SUPPLIED INFORMATION START

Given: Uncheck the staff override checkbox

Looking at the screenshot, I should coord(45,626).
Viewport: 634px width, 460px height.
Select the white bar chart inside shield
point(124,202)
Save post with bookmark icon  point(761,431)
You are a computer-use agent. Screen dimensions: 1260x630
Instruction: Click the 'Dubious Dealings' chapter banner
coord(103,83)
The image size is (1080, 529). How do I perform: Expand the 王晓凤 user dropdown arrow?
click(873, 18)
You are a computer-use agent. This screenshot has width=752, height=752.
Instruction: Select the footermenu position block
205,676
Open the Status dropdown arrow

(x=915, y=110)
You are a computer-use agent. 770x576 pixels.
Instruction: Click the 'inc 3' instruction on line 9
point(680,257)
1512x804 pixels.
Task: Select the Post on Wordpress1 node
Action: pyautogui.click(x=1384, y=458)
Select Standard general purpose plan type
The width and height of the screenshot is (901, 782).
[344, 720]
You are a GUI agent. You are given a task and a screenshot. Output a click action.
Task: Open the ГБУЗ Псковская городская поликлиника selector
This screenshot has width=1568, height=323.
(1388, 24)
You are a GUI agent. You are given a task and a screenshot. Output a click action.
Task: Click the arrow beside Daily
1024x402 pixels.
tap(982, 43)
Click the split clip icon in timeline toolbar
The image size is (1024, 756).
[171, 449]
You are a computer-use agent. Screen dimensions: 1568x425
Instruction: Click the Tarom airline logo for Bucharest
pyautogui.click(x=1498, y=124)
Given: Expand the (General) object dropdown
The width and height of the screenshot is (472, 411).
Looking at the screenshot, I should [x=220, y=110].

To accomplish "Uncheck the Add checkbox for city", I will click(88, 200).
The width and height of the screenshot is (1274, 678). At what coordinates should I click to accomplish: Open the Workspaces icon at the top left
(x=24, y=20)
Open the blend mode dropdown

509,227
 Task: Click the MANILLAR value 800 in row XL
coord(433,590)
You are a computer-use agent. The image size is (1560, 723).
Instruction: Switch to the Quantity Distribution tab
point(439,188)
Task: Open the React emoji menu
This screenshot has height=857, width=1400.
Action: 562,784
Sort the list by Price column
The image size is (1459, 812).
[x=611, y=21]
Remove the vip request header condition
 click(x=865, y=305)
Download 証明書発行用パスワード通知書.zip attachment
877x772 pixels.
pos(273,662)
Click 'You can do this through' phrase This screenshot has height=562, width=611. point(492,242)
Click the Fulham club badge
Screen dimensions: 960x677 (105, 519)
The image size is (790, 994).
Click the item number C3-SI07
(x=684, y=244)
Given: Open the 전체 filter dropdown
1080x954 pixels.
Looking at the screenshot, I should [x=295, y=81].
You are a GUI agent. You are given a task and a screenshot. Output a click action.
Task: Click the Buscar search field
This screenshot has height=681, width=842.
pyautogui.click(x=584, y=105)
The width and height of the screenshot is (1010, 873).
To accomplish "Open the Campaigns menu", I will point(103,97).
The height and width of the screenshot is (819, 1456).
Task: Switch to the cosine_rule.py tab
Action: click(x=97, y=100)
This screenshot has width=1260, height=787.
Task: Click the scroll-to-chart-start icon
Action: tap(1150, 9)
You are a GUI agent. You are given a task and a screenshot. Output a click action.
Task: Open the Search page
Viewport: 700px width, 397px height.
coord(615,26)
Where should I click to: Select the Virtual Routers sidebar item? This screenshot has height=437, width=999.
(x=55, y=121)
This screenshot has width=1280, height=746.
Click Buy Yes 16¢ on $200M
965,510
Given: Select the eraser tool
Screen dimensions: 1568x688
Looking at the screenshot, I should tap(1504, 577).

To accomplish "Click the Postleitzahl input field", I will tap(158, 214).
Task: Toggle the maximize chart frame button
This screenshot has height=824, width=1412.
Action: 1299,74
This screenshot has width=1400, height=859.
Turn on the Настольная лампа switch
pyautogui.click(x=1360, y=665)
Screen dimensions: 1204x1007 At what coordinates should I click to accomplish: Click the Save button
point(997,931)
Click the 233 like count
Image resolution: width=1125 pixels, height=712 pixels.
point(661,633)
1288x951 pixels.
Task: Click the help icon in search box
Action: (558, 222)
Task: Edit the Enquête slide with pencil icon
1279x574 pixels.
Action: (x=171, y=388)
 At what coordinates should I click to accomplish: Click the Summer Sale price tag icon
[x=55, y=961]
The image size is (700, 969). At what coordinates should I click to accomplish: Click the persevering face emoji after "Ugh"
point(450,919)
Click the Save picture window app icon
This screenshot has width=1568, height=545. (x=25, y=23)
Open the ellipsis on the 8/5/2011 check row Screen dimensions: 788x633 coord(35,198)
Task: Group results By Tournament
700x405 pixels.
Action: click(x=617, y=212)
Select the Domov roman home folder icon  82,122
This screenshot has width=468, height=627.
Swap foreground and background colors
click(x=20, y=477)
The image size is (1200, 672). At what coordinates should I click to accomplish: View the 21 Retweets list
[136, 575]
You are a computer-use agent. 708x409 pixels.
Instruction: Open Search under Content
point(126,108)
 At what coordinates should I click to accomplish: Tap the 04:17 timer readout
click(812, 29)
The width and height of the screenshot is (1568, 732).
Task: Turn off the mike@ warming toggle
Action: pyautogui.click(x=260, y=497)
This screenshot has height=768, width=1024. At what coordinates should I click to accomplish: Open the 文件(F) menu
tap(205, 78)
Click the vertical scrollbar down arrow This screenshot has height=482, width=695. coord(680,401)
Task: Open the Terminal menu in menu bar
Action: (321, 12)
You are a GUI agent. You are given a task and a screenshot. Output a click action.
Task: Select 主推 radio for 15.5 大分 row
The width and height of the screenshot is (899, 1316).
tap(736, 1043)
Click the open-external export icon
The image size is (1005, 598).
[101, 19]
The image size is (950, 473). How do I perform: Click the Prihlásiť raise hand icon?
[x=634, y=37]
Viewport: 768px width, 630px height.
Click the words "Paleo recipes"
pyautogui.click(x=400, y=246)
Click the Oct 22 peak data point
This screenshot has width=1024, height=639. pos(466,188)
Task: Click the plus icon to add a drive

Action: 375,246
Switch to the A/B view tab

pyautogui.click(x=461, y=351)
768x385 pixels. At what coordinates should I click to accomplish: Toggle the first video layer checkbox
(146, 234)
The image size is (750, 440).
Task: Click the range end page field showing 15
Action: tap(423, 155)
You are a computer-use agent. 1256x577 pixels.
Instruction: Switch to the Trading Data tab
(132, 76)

SUPPLIED INFORMATION END

TASK STATEMENT » Retype only the lines above between the line with "The image size is (790, 994)." and the line with "The width and height of the screenshot is (1010, 873).", counting those two lines as well, and keep every character as it is.

FINAL ANSWER »
The image size is (790, 994).
Click the item number C3-SI07
(x=684, y=244)
Given: Open the 전체 filter dropdown
1080x954 pixels.
Looking at the screenshot, I should [x=295, y=81].
You are a GUI agent. You are given a task and a screenshot. Output a click action.
Task: Click the Buscar search field
This screenshot has height=681, width=842.
pyautogui.click(x=584, y=105)
The width and height of the screenshot is (1010, 873).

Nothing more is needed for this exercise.